This isn't just about tech workers. It applies to writers, accountants, nurses, and students. Every time you switch contexts—from email to spreadsheet, from conversation to typing—you lose a little bit of your soul. You feel frazzled. You feel like you ran a marathon but ended up exactly where you started. So, what is the solution? Going off the grid and living in a cabin? Probably not.

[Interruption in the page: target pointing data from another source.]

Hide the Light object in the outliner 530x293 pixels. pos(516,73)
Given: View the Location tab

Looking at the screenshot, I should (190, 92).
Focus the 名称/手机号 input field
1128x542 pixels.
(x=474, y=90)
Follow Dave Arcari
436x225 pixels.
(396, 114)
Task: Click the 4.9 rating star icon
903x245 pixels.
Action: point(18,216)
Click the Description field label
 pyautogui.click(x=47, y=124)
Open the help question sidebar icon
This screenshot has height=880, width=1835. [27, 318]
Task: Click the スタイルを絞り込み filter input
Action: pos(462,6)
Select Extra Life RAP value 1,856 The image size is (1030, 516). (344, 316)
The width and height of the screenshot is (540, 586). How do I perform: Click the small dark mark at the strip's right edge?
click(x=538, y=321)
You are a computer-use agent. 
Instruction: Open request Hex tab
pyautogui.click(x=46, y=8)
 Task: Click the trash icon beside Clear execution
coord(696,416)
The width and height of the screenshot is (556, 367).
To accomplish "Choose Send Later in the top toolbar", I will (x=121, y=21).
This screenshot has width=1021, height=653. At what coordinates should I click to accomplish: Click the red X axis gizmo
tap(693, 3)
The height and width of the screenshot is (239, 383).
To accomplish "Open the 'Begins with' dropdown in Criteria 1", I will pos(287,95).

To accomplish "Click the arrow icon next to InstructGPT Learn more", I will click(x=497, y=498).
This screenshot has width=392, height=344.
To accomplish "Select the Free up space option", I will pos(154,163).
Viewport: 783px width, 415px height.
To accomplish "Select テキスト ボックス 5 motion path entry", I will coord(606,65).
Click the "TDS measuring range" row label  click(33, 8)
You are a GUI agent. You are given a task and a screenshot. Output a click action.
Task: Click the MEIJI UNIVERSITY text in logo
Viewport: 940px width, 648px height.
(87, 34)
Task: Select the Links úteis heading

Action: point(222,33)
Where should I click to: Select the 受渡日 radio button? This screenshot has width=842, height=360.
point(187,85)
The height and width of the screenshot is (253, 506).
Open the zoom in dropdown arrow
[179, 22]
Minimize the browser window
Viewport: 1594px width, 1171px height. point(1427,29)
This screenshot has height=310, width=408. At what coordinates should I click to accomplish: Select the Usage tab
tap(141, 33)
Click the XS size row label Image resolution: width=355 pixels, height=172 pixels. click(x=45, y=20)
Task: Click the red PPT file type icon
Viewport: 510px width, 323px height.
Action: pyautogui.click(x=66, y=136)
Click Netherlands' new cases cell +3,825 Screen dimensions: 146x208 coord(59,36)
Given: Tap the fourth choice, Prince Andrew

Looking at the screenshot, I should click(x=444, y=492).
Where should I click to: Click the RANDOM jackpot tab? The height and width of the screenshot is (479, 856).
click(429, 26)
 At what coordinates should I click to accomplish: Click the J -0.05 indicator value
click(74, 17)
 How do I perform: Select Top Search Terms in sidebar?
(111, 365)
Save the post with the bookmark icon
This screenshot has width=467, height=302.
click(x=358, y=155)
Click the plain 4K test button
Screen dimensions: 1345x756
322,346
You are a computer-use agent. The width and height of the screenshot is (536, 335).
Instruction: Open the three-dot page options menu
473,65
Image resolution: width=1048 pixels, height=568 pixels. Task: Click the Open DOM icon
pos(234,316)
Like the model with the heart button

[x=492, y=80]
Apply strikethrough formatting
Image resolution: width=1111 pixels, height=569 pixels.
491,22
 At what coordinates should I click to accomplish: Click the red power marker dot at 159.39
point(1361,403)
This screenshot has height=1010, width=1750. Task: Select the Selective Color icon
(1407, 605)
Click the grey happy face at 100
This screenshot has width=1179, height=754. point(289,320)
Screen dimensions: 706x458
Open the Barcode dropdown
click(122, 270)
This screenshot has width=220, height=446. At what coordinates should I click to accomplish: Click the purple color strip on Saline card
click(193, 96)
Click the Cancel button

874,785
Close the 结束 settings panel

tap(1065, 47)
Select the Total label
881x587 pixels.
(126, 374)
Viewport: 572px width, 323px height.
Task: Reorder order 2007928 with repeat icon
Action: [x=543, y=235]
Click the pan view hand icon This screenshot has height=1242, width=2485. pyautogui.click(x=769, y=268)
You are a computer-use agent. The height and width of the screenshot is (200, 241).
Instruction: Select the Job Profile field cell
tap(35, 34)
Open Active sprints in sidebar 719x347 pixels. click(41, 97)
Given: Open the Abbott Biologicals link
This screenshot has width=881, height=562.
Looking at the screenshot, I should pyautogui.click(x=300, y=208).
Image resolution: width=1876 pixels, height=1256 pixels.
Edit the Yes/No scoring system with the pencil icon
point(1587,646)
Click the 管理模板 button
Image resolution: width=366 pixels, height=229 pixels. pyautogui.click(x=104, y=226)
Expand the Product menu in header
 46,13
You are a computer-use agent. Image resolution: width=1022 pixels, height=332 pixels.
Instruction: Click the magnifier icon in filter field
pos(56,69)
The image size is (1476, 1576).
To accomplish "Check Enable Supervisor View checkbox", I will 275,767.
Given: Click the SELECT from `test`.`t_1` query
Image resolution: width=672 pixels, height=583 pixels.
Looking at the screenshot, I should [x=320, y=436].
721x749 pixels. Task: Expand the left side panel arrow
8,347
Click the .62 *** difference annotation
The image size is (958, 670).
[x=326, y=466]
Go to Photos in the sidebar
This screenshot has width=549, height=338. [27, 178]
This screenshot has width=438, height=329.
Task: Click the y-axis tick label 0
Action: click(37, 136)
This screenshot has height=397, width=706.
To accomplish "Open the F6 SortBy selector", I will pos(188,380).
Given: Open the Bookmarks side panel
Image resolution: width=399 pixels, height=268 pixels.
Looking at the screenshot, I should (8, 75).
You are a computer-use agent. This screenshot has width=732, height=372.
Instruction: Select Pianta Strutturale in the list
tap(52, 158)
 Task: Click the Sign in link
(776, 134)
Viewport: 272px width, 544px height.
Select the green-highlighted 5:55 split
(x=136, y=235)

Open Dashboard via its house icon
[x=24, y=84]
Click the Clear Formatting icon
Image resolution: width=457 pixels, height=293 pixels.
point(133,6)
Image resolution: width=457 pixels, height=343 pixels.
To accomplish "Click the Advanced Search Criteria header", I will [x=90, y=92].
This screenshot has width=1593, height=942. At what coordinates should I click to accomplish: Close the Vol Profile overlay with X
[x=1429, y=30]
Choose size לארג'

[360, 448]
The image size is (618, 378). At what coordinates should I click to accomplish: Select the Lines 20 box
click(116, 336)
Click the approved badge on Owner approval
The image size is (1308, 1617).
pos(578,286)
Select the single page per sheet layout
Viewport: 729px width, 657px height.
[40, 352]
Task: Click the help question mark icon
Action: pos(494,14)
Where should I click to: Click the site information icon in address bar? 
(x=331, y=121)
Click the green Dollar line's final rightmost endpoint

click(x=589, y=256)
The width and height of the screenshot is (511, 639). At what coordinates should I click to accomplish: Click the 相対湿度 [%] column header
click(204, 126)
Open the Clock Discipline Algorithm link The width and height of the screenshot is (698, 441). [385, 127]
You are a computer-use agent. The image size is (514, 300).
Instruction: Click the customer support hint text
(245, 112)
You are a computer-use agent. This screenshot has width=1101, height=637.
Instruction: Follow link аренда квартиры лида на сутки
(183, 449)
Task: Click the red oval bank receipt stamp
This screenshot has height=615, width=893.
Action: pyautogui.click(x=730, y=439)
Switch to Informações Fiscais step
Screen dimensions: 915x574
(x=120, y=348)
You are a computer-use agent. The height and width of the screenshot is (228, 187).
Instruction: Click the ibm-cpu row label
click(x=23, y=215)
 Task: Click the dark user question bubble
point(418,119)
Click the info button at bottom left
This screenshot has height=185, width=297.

For the past decade, the productivity industrial complex has sold us a lie: that the human brain is a supercomputer capable of infinite parallel processing. They sold us the "tabs" metaphor. Ten tabs open? No problem. Twenty? You’re a rockstar. This isn't just about tech workers
So tomorrow morning, try this. When you sit down to work, pick one thing. Just one. Put on noise-canceling headphones (even if you play white noise). Hide your phone. And do that one thing until it is done. You feel frazzled
Every morning, we reach for our phones before our feet touch the floor. We scroll through emails while brushing our teeth. We listen to podcasts at 2x speed while driving. We sit in Zoom meetings while secretly Slack-ing a coworker about lunch. We have confused busy-ness with business , and we are burning out because of it. Going off the grid and living in a cabin
That discomfort is the feeling of a muscle growing. That twitch is the death rattle of your old, scattered self.